Cinquième constatation : les structures désignées comme devant se préoccuper et prendre
en charge ce problème de santé publique sont d’abord l’État (57 %), les ordres professionnels
(49 %), la CNAM (47 %), les syndicats professionnels (31 %), les assurances privées (15 %). Emails et sites internet dédiés sont les canaux de communication à privilégier pour communiquer
sur les actions mises en place. Plus d’un quart des soignants interrogés formulent enfin le
souhait de participer eux-mêmes à la prise en charge des soignants souhaitant être aidés. Parmi
eux, 75 % ont accepté que leurs coordonnées soient transmises à l’association SPS pour être
informés et contactés dans le cadre d’un investissement personnel.
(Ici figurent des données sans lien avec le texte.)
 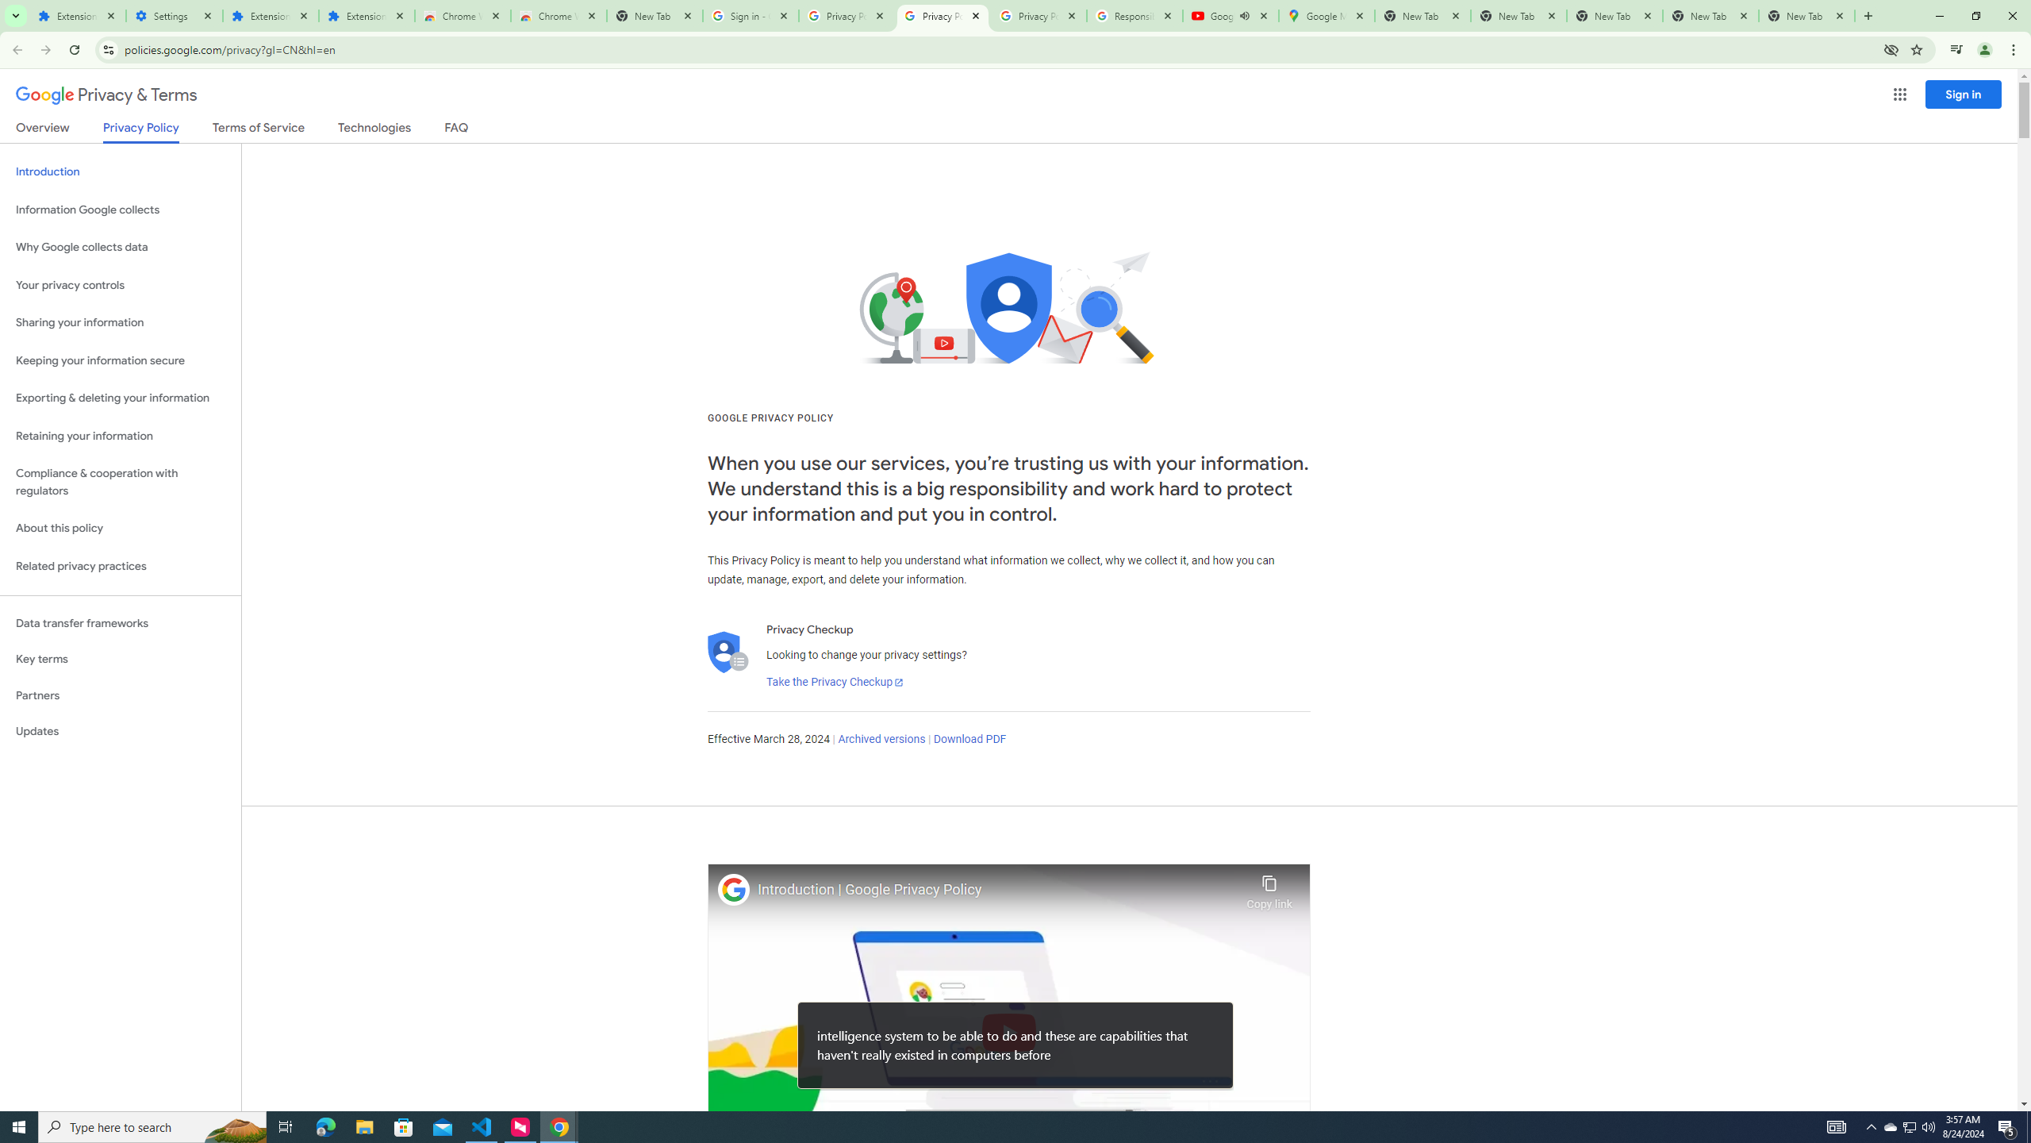 What do you see at coordinates (751, 15) in the screenshot?
I see `'Sign in - Google Accounts'` at bounding box center [751, 15].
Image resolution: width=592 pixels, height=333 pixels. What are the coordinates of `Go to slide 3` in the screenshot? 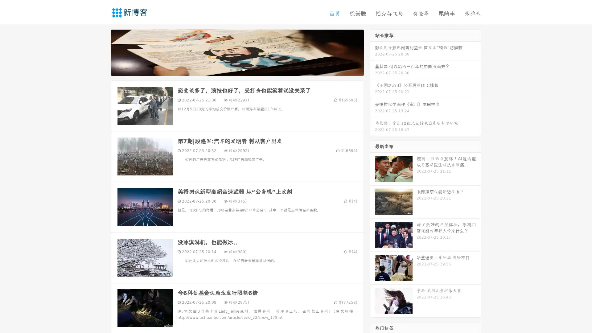 It's located at (243, 69).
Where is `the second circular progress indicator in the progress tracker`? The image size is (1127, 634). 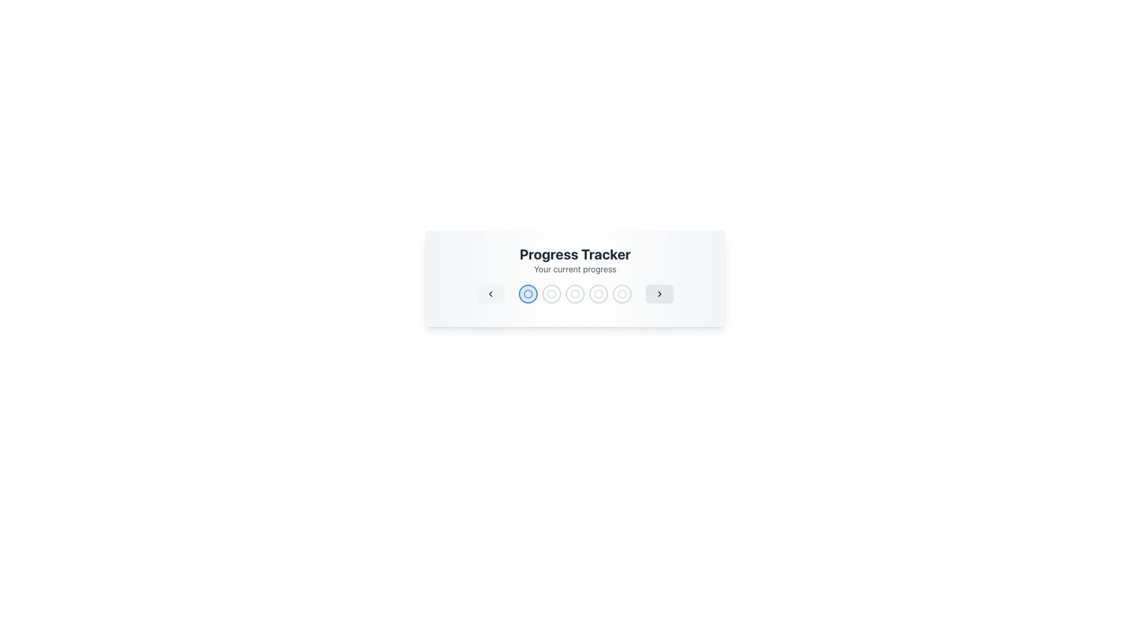 the second circular progress indicator in the progress tracker is located at coordinates (528, 294).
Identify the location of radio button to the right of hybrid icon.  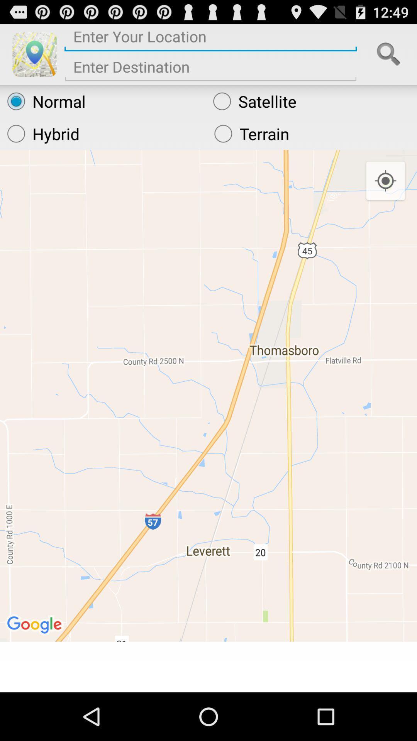
(311, 133).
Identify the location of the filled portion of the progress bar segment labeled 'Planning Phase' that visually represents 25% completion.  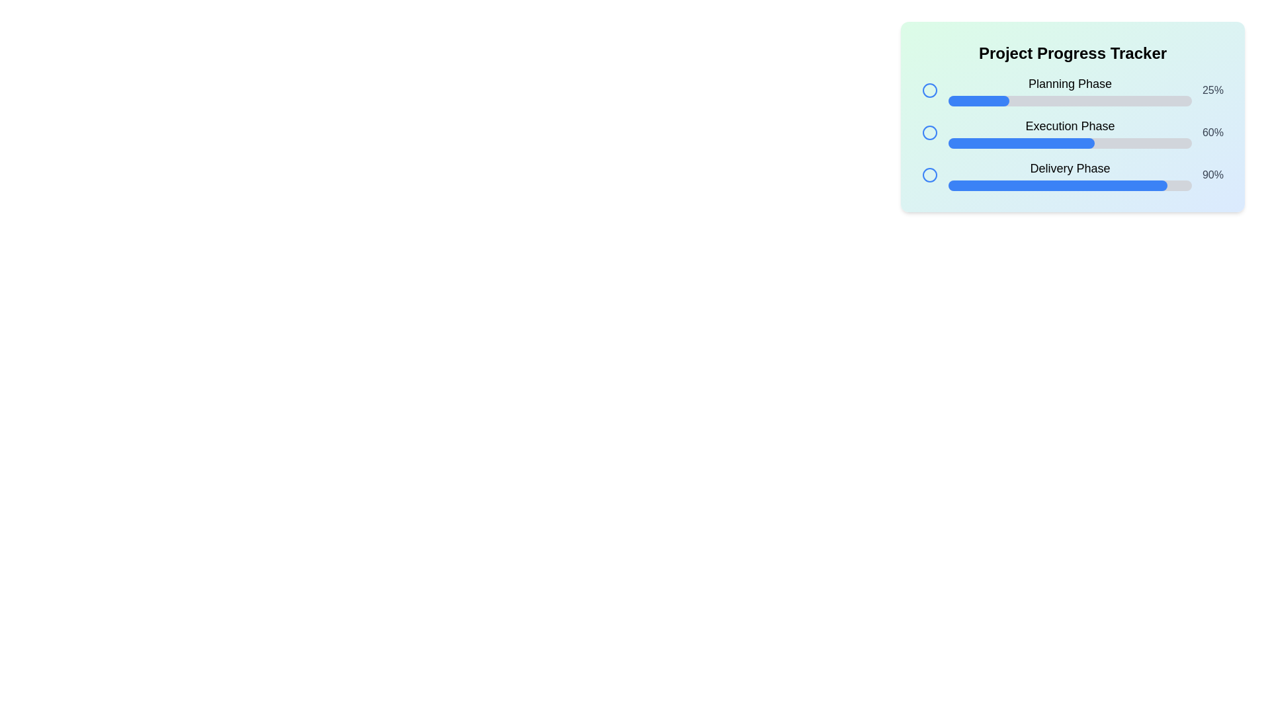
(978, 101).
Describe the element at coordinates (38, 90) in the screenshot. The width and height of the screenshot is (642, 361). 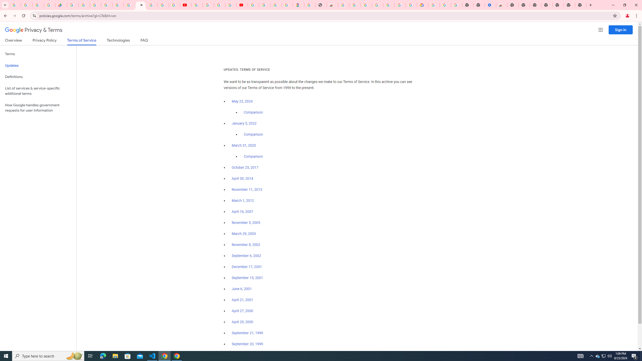
I see `'List of services & service-specific additional terms'` at that location.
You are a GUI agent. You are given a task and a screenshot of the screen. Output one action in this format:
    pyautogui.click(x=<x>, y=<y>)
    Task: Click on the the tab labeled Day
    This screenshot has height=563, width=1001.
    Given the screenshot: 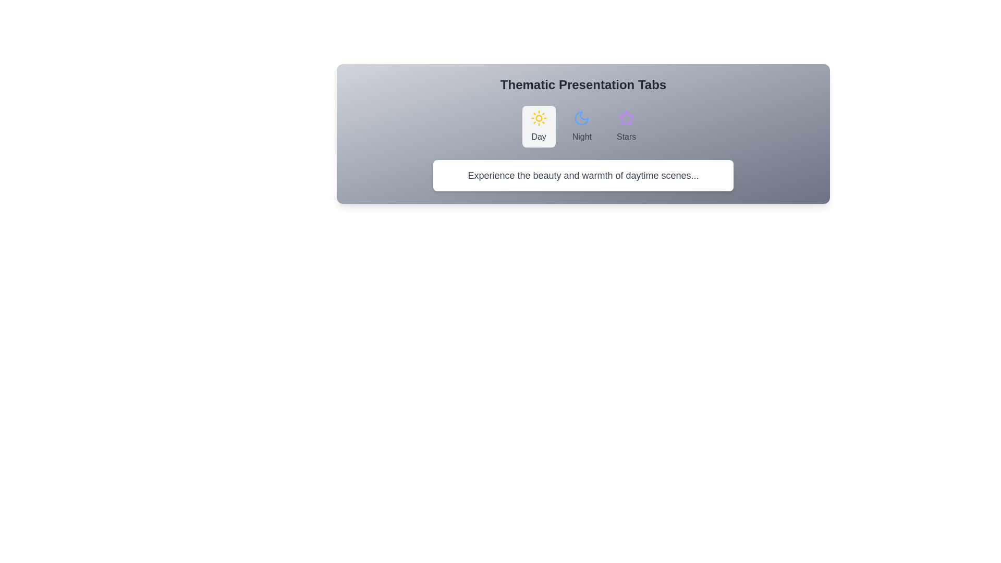 What is the action you would take?
    pyautogui.click(x=538, y=126)
    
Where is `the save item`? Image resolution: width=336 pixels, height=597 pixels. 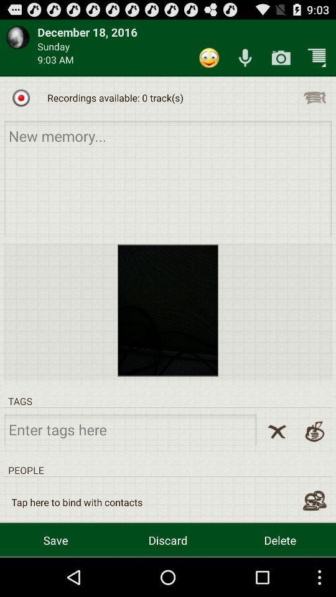
the save item is located at coordinates (55, 539).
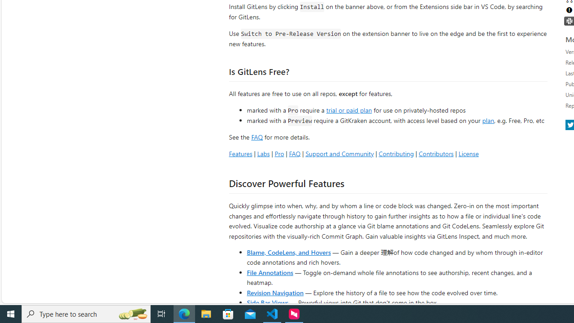 This screenshot has width=574, height=323. I want to click on 'File Explorer', so click(206, 313).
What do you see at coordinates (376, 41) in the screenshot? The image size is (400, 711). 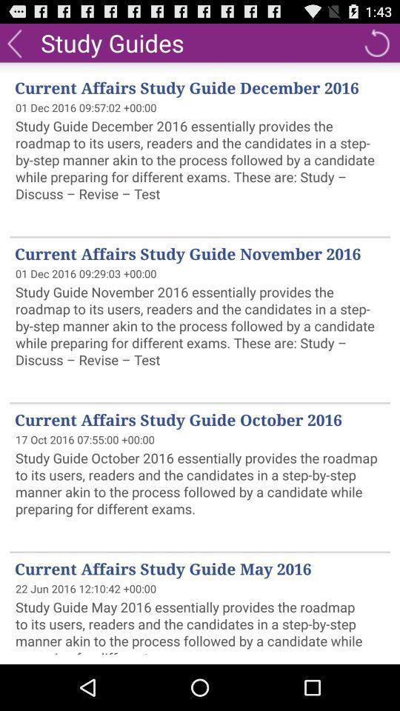 I see `go back` at bounding box center [376, 41].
Pour la grande majorité des personnes ayant répondu à l’enquête, il y a vraiment urgence à
prendre en charge ce problème de souffrance psychologique. Les dernières manifestations hier
mardi 8 novembre partout en France de l'ensemble des professionnels de santé et plus
spécifiquement des infirmiers le soulignent d'autant plus. Récemment, la Coordination nationale
infirmière (CNI) adressait au Gouvernement 45 000 signatures pour dire stop à la souffrance des
soignantssoulignant ceci : aujourd'hui, de plus en plus de soignants se trouvent en situation de
profonde souffrance au travail. La majorité d'entre eux ressentent un fort sentiment d'abandon,
pris entre les recommandations et le manque de moyens donnés pour les atteindre, tout en étant
en première ligne, au chevet des patients. De son côté, Marisol Touraine, ministre des affaires
sociales et de la santé, revenant (très en retard) sur la vague de suicides qui avait touché
récemment les infirmiers, avait déclaré fin septembre dernier : c'est pour apporter des réponses
concrètes à cette situation particulièrement préoccupante que je présenterai très prochainement
un plan pour l’amélioration de la qualité de vie au travail des professionnels de santé. Je veux
que vous soyez associés à l’élaboration de son plan. Cela me parait indispensable pour garantir,
par la suite, sa mise œuvre et son suivi au sein des établissements de santé. Un plan qui, pour
l'heure, n'a toujours pas été développé par la ministre.
Bernadette FABREGAS
Rédactrice en chef Infirmiers.com [email protected]
Notes
1.
L’association Soins aux Professionnels de Santé (SPS) a pour origine le rassemblement d’un groupe
d’experts souhaitant partager et défendre la santé des professionnels de santé vulnérables. Son objectif est
de susciter une véritable prise de conscience et de proposer des actions concrètes.
2.
L'enquête a été menée sur internet du 19 septembre au 10 octobre 2016 et 4019 professionnels de santé y
ont répondu - kinésithérapeutes, médecins, orthophonistes, infirmiers (12% ; moyenne d'âge 45 ans ; 45% en
exercice hospitalier ; 52 % en exercice libéral ; 3% en exercice mixte), podologues, pharmaciens, chirurgiensdentistes, orthoptistes, aides-soignants, bilogistes, autres - Les trois quarts des répondants exercent en
secteur libéral.
3.
Cette enquête, menée en novembre 2015, visait à évaluer la souffrance psycholgique des professionnels de
santé, en particulier les addictions à l'alcool, aux anxyolitiques et psychotropes. Enquête réalisée
gracieusement par Stethos via Internet, avec l’implication du Centre National des Professions Libérales de
Santé (CPNS) et des syndicats de professionnels de santé qui ont activement sollicité leurs adhérents.
Enquête totalement anonymisée par Karapace, une société “tiers de confiance”.